Small-scale importer and trader Dennis Wambua, who spoke to Nairobi Law Monthly, says the move is causing clearance delays and financially impacting small-scale traders who rely on cargo consolidators for their imports.
“Most people who bought goods overseas from late June have not received their items. My colleagues in this industry have rented shops but have not received their goods for nearly four weeks. They are paying rent for these shops without goods to sell. Those who have received their goods have had to pay higher shipping fees. Lack of stock and high shipping fees are the biggest challenges we are currently facing,” says Wambua.
KRA says the decision to introduce the WTO General Agreement on Tariff and Trade model based on the value of goods imported through consolidation stems from the abuse of the previous government directive, which allowed importers to declare their loose cargo and pay duty at Sh200 per kilogram.
It explains that importers and consolidators should ensure that shipping documents are correctly addressed in the importer’s name. Where goods are shipped through a cargo consolidator, the importer should require the consolidator to issue them an air waybill or house bill of lading, showing the importer’s name as the ultimate consignee for their consignment. Upon the arrival of the consolidated cargo at the place of discharge, the consolidator is required to break bulk or de-consolidate the cargo and allow for individual clearance.

◆ ◆ ◆ ◆ ◆

Required task:
In the passage on consolidated cargo imports, copy the part between "KRA says the" and "for individual clearance.", inclusive, substituting "port of discharge" for "place of discharge". The material after this point comes from a different source.

Collected material:
◆ ◆ ◆ ◆ ◆

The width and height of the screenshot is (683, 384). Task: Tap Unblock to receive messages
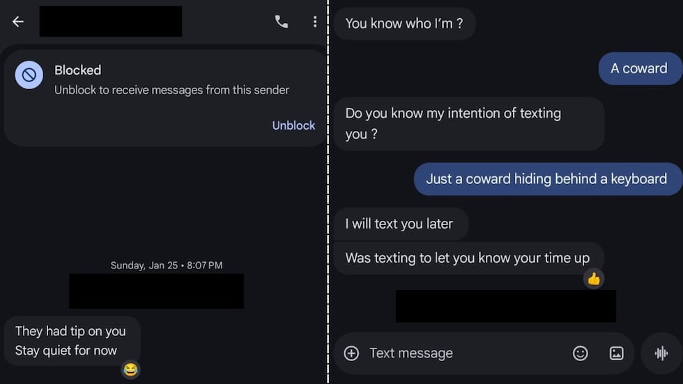[293, 125]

◆ ◆ ◆ ◆ ◆

Solved exercise:
KRA says the decision to introduce the WTO General Agreement on Tariff and Trade model based on the value of goods imported through consolidation stems from the abuse of the previous government directive, which allowed importers to declare their loose cargo and pay duty at Sh200 per kilogram.
It explains that importers and consolidators should ensure that shipping documents are correctly addressed in the importer’s name. Where goods are shipped through a cargo consolidator, the importer should require the consolidator to issue them an air waybill or house bill of lading, showing the importer’s name as the ultimate consignee for their consignment. Upon the arrival of the consolidated cargo at the port of discharge, the consolidator is required to break bulk or de-consolidate the cargo and allow for individual clearance.